At the start of class, I check schedules and note absences while students tell me about themselves. I do not spend time calling roll. While I silently circulate checking their schedules, students answer ten questions about themselves on the inside of a big index card. Then they fold the index cards in half and write their names on the front so I can begin learning them.

10 Questions

Socrative Pop Culture Space Race

Once students have completed the learning style quiz, I break the class into teams, and they compete to see which group can successfully answer the most questions in the pop culture quiz I’ve created. I run the quiz as a space race. Each group is assigned a different color icon (rocket, bicycle, unicorn). I project Socrative onto my screen so that students can see their group’s progress in relation to the other teams.

Screen Shot 2015-08-18 at 1.00.29 PM

The Socrative space race activity instantly melts away all of the awkwardness and social anxiety that accompanies the first day of school. It always amazes me how quickly students forget to be nervous and just have fun!

Boys at play

Story Time

I end the first day by asking my students to sit on the floor for story time. This always elicits some interesting comments and looks. My students are in 9th and 10th grade, so it’s been a while since anyone read them a picture book.
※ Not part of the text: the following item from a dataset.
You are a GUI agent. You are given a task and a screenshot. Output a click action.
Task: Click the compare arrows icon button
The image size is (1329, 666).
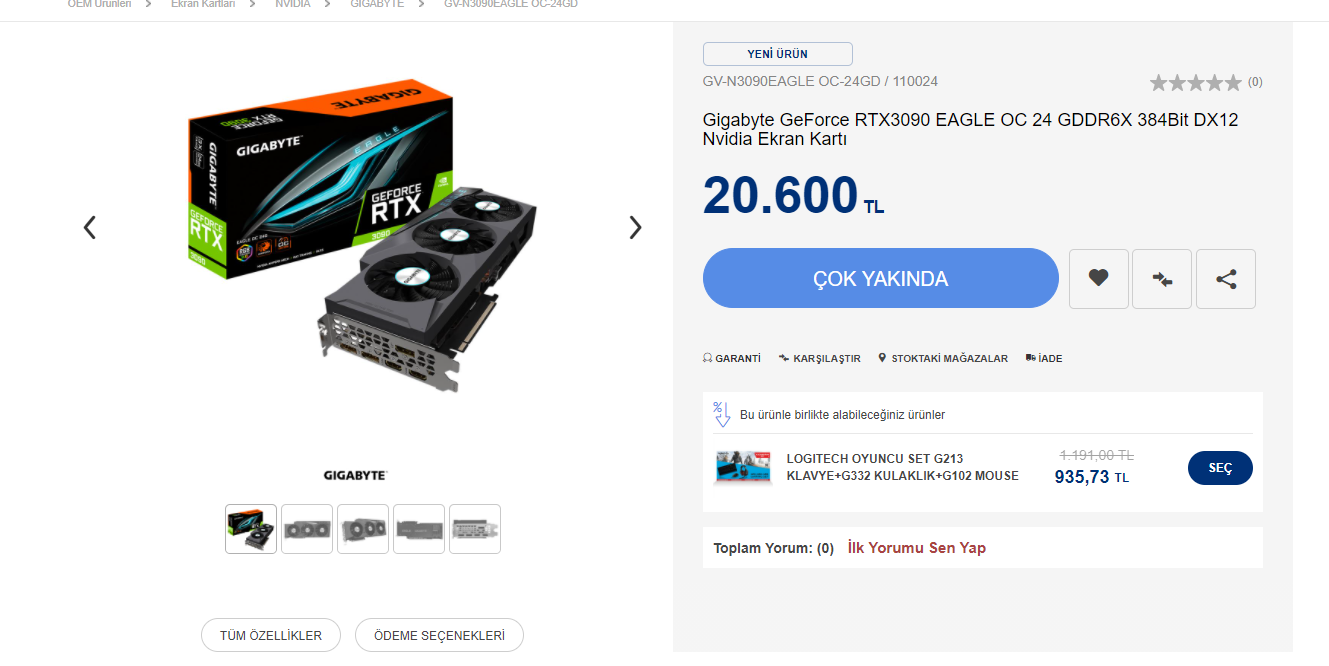click(1162, 279)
There is a method to my madness. I explain that little kids love, love, love to read. Many of my high school students say they don’t like to read. So, what happens? I’m not exactly sure what changes, but for 10 minutes each week, I want my students to get lost in a story. I want them to remember a time when they loved stories. So, we do story time. No doubt this makes for interesting conversations with parents!

Storytime with ponytail

Students will leave your class feeling either excited or drained. We can control how we spend those first precious moments when students are deciding how they feel about our class. We can spend the day talking at them and telling them what to do or what not to do for the entire year, or we can excite their curiosity, encourage conversations between students, and make them feel at home in our classrooms.
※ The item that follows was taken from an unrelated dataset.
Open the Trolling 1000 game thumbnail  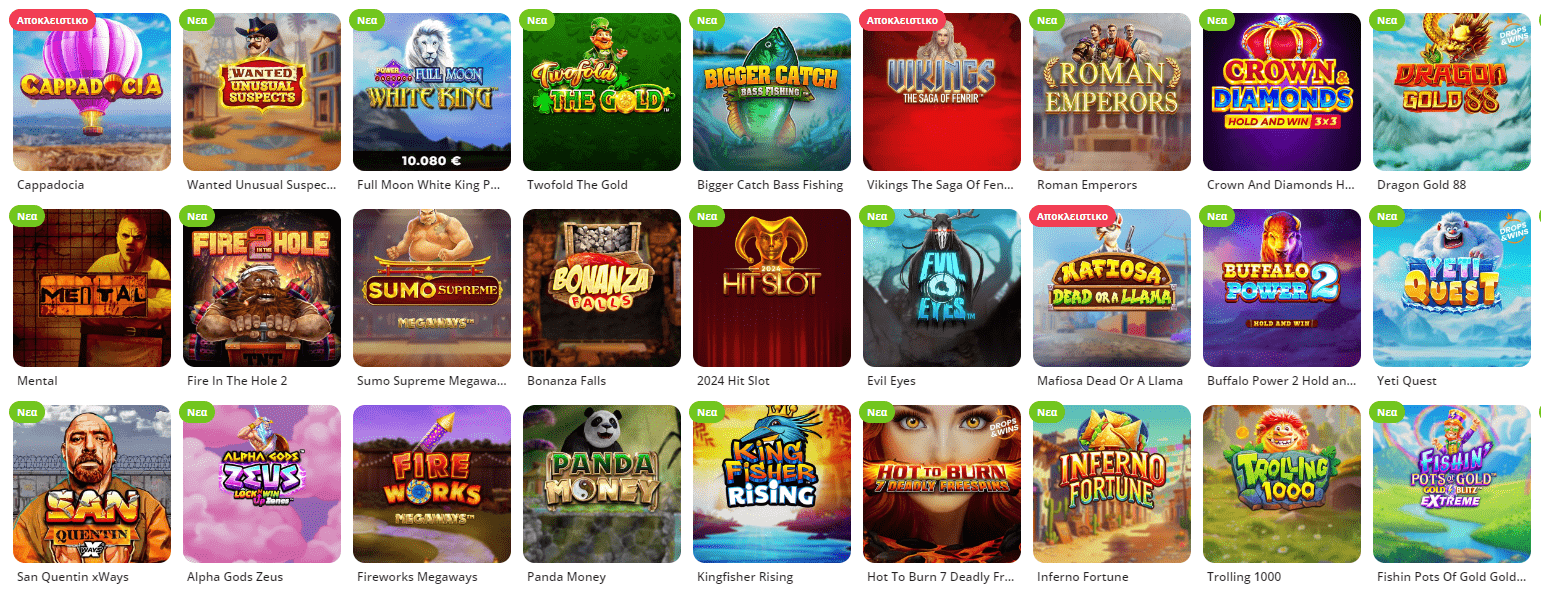[x=1282, y=484]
At the end of that first day, parents will undoubtedly ask, “What did you do today?” Give your students something interesting to share! “We read the syllabus and reviewed the rules” isn’t going to make it into most conversations, but “We played a pop culture game with unicorns racing against each other and my team won!” might make it into the conversation on the ride home.

96 Responses

    • Hi Denise,

      My favorite book to begin the year is Odd Velvet by Mary Whitcomb, but I have a ton of favorites. I Need My Monster by Amanda Noll is super cute! I also love The Sandwich Swap, My Forever Dress, Tango Makes Three, Dragons Love Tacos, and Rosie Revere Engineer.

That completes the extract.